Search the listing for the word "arrow". Copy every line where it is found.

> [Data supplied]:
▼▼▼

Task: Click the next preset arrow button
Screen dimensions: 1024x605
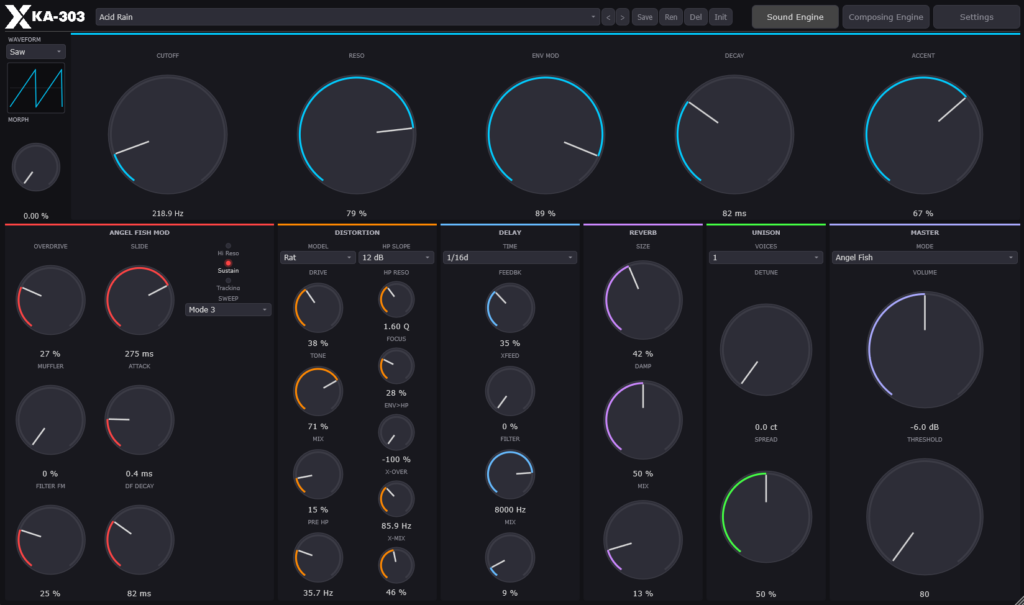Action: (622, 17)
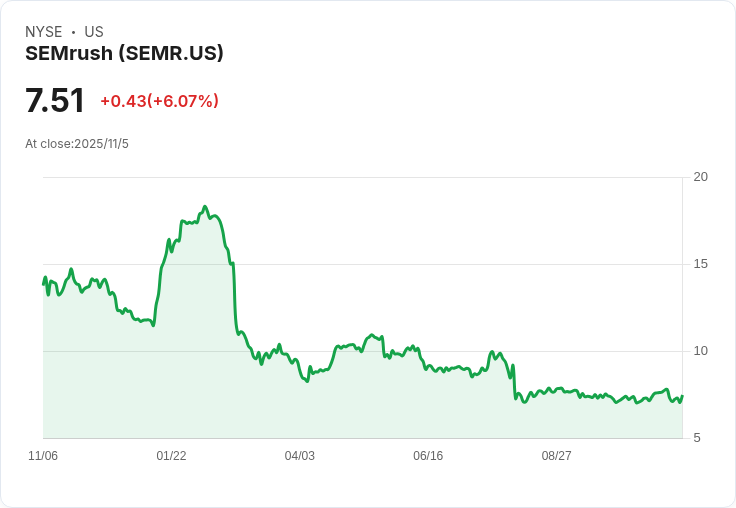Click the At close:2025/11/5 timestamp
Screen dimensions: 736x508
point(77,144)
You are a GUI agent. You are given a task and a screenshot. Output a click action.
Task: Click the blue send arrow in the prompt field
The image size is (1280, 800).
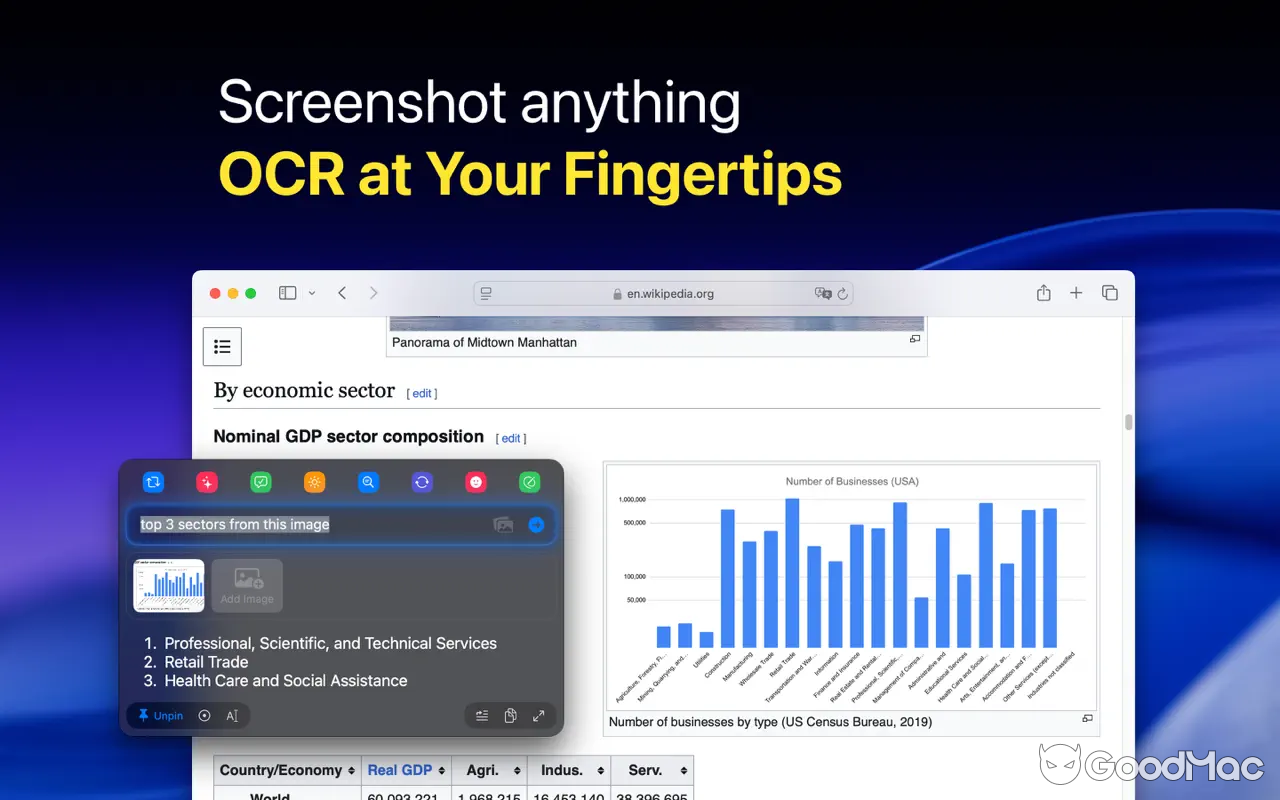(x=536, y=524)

▲▲▲
▼▼▼

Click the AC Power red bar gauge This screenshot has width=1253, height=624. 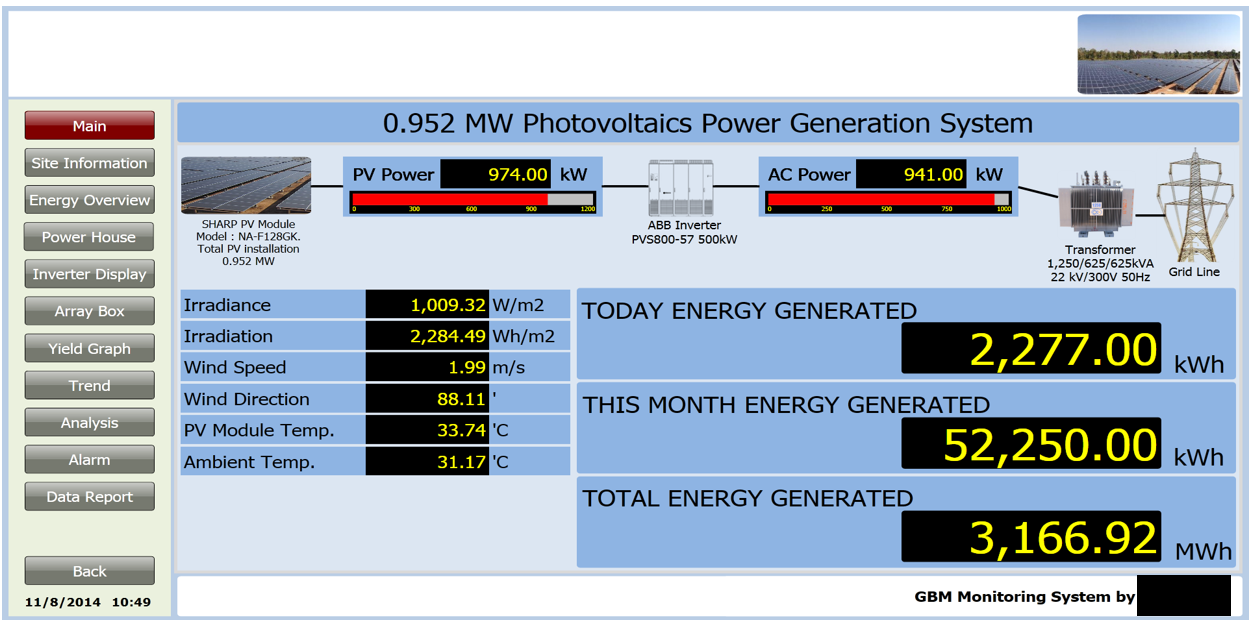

▲▲▲

> [Task response]:
Task: Click the next preset arrow button
Task: Click the blue send arrow in the prompt field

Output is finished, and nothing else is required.